To use Leadfoot's apt terminology, the fact that "**** happens" doesn't imply that it was bound to happen of all eternity.
So what exactly do you mean by 'deterministic' then?
Every cause has antecedent causes. Causation is not singular, though, but rather multiple causes interact to produce effects under conditions that were also caused by multiple antecedent causes.
Reality is complex and interactional, but does that make it less deterministic? I think you could assume that if multiple causes interact, there is some way things could happen in different ways, but ultimately they don't because they can't.

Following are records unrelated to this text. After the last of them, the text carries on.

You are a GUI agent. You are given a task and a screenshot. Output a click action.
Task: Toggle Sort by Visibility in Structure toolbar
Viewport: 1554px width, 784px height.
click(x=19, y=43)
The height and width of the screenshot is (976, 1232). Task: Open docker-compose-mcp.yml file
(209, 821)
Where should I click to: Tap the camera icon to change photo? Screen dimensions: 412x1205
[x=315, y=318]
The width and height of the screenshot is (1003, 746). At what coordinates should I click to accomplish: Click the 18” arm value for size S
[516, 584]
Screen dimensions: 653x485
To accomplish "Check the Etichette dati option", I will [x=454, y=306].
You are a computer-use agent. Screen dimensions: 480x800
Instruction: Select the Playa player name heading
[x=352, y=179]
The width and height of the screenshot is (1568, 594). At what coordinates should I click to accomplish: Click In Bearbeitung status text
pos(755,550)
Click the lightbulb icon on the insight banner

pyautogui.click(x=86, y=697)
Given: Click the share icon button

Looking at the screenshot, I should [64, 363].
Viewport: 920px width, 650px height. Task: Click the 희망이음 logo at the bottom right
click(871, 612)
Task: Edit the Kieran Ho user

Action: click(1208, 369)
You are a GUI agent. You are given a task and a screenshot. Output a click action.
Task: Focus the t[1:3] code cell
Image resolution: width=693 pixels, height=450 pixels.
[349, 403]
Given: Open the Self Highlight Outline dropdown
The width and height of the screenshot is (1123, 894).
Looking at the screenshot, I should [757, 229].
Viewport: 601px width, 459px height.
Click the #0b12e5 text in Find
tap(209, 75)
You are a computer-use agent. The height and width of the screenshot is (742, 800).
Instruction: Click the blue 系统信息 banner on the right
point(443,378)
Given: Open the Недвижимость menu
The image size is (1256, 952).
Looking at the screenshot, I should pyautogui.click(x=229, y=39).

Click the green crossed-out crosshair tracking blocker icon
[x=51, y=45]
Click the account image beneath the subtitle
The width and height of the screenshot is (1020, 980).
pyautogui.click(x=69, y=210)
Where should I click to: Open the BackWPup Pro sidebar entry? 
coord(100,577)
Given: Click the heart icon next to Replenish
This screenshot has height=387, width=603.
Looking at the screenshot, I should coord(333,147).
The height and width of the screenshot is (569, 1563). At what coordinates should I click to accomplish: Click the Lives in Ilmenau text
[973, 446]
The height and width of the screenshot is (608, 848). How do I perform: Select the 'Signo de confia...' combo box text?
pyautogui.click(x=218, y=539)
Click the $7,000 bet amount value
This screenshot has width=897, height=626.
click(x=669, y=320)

Put in human terms, let's say you are choosing between pizza and a sandwich for lunch; your mind is primed to (for example) either choose 1) the sandwich, because you made it and you're not going to waste it to eat pizza; or 2) the pizza, because you aren't going to waste the chance to eat a slice of pizza just because you have a sandwich you made and brought with you. Whatever your mind is primed to choose, that's going to be your choice and you can't avoid choosing what you choose. If you try not to choose, you will still make whatever choice you make, e.g. you won't eat lunch at all because you decided not to choose either the pizza or the sandwich, i.e. because you decided you wanted to resist choosing altogether.
You must go on choosing, whether you think you have free will or not. There's no other choice besides choosing.
You could just say that agency is a way of interpreting actions. That's why I say you can apply the interpretive frame of agency to a human choosing what to eat, a ball choosing where to bounce and roll, and/or God creating the universe, separating the water and the firmament, telling the living things to be fruitful and multiply, etc. etc.